_Instructions for the task:_ Rewrite all the records below, replacing "How do I perform" with "How would I carry out" and leaving everything else unchanged. Omit the pictures from your answer.

_Data supplied:_
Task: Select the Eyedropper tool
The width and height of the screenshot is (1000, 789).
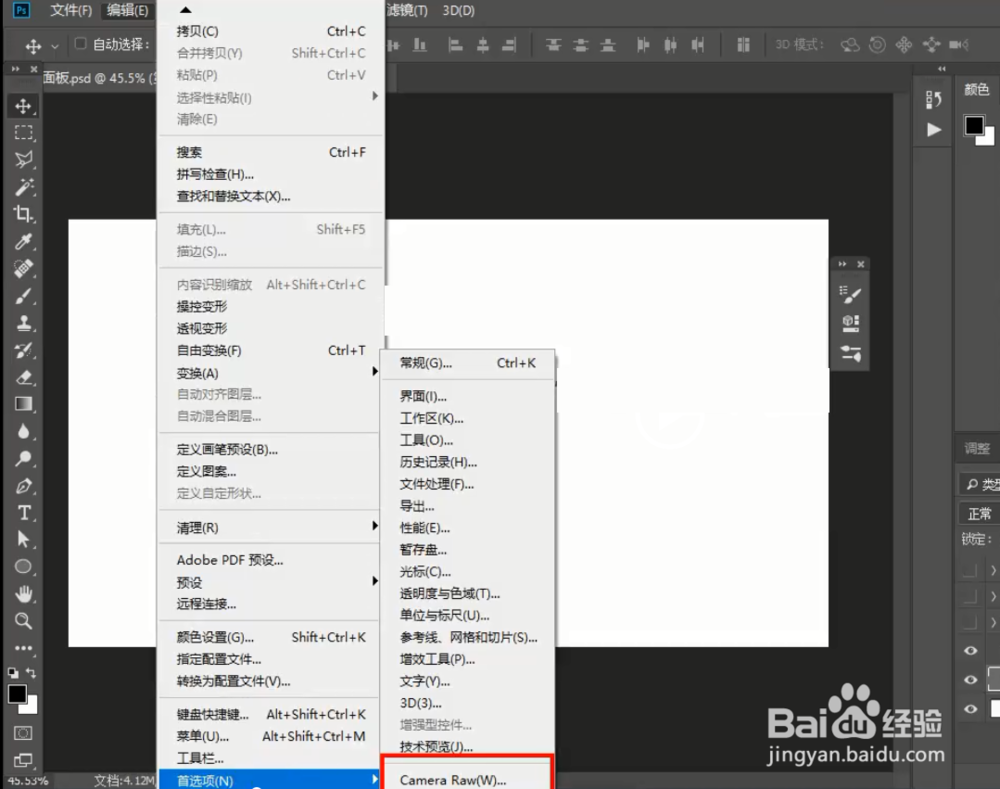Action: [22, 240]
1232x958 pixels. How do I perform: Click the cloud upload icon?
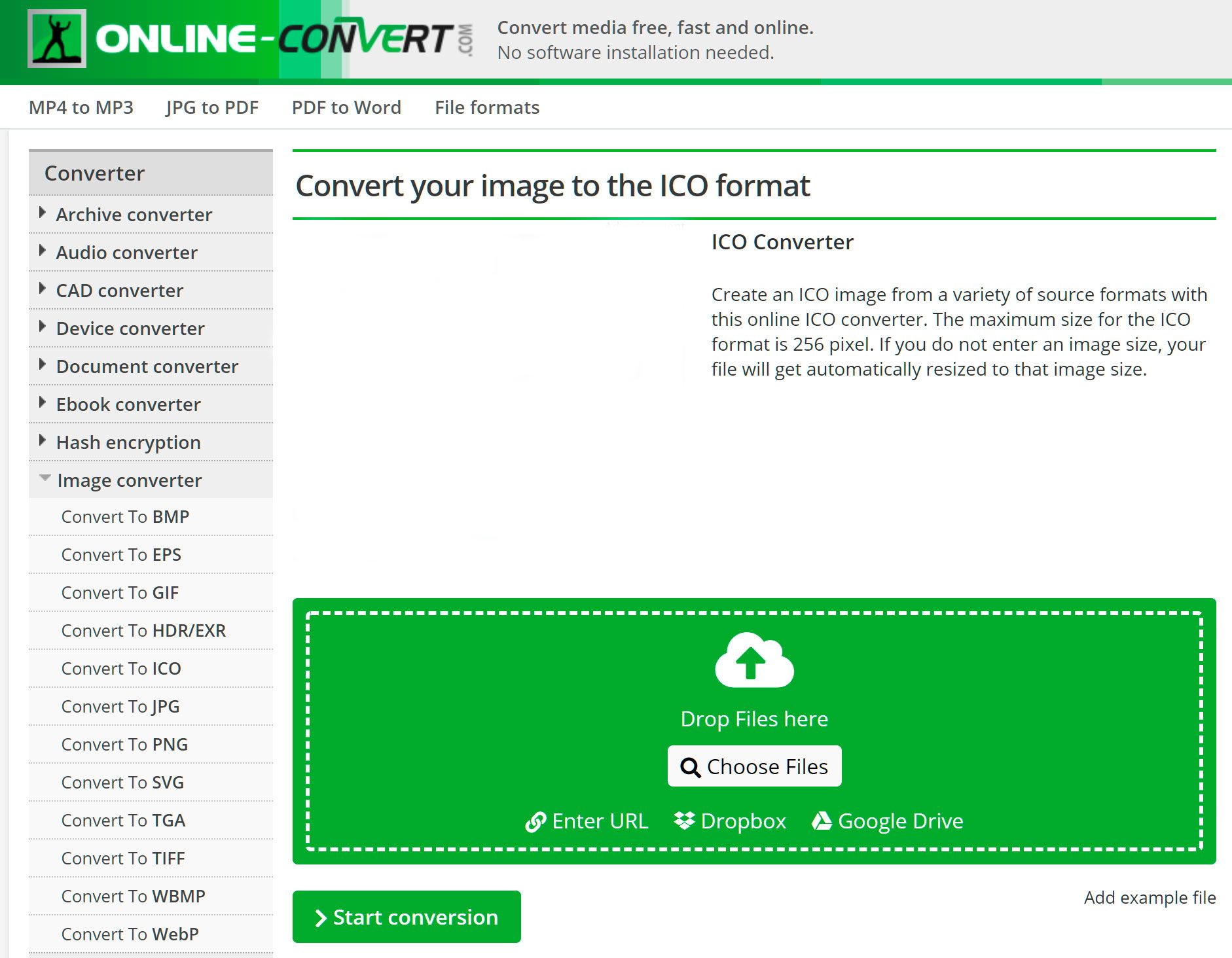(x=754, y=660)
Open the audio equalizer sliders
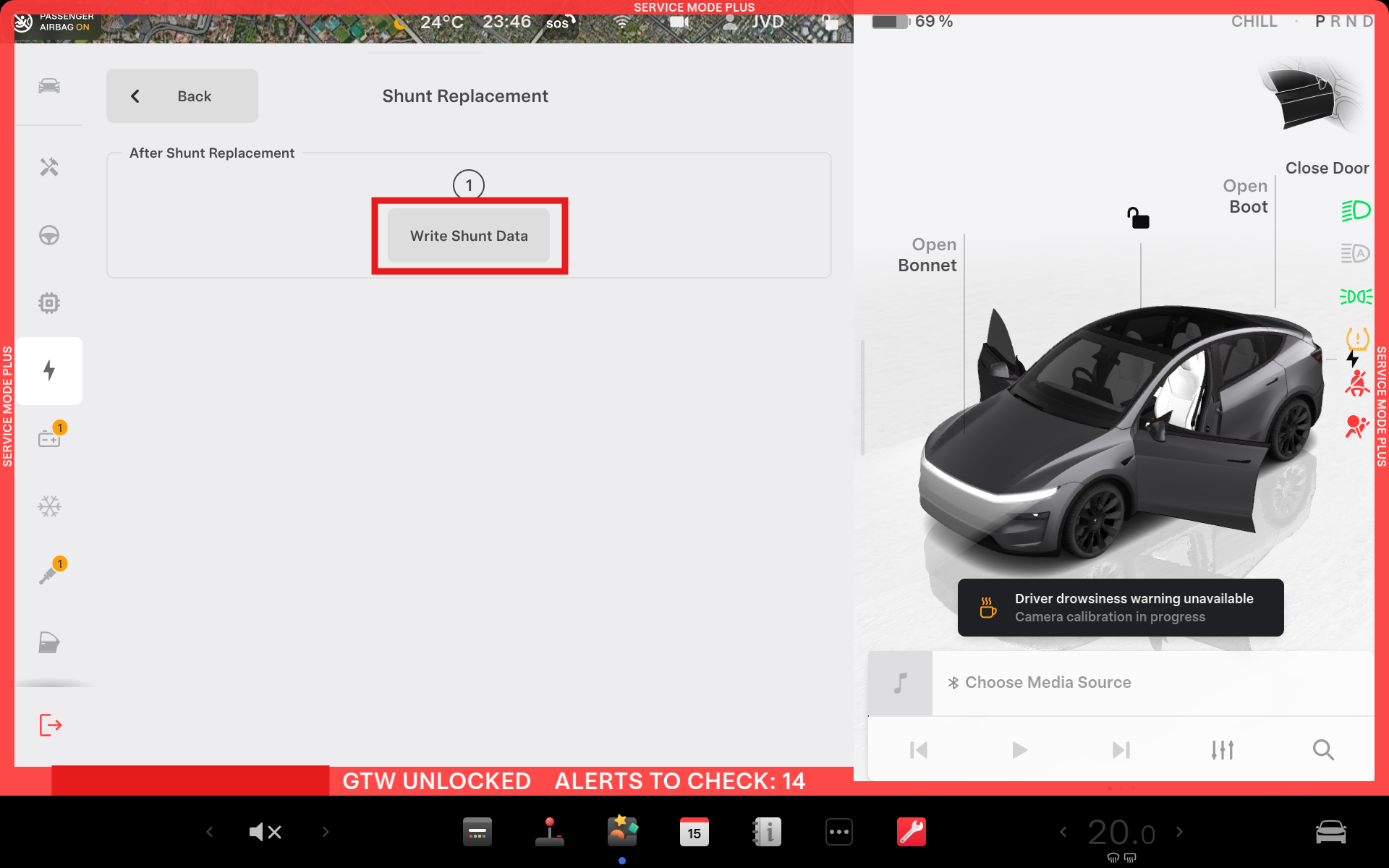This screenshot has width=1389, height=868. 1222,750
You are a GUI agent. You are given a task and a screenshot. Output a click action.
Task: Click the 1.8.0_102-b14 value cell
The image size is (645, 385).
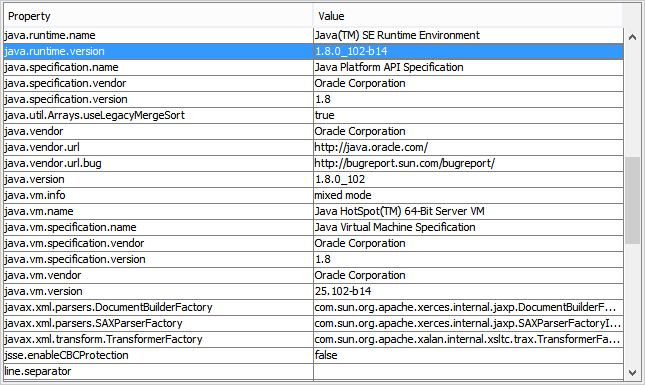[469, 51]
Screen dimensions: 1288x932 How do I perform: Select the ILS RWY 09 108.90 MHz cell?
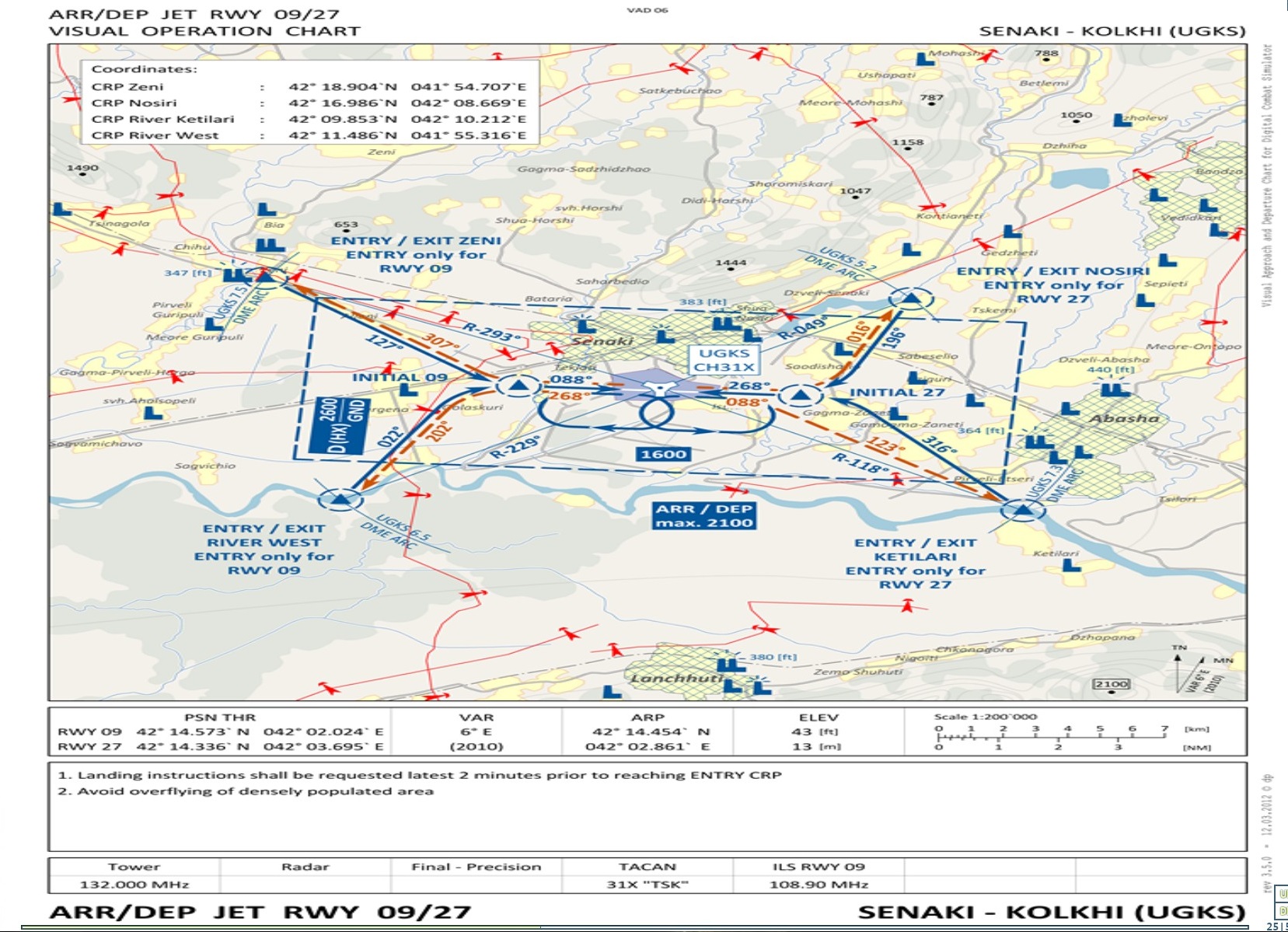[818, 876]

_Response to the exercise:_
Task: Select the Eyedropper tool
The width and height of the screenshot is (1000, 789).
Action: [22, 240]
1232x958 pixels. How would I carry out: Click the cloud upload icon?
(x=754, y=660)
Open the audio equalizer sliders
This screenshot has width=1389, height=868. 1222,750
You are a GUI agent. You are given a task and a screenshot. Output a click action.
Task: Click the 1.8.0_102-b14 value cell
The image size is (645, 385).
[469, 51]
Screen dimensions: 1288x932 How would I carry out: Select the ILS RWY 09 108.90 MHz cell?
[818, 876]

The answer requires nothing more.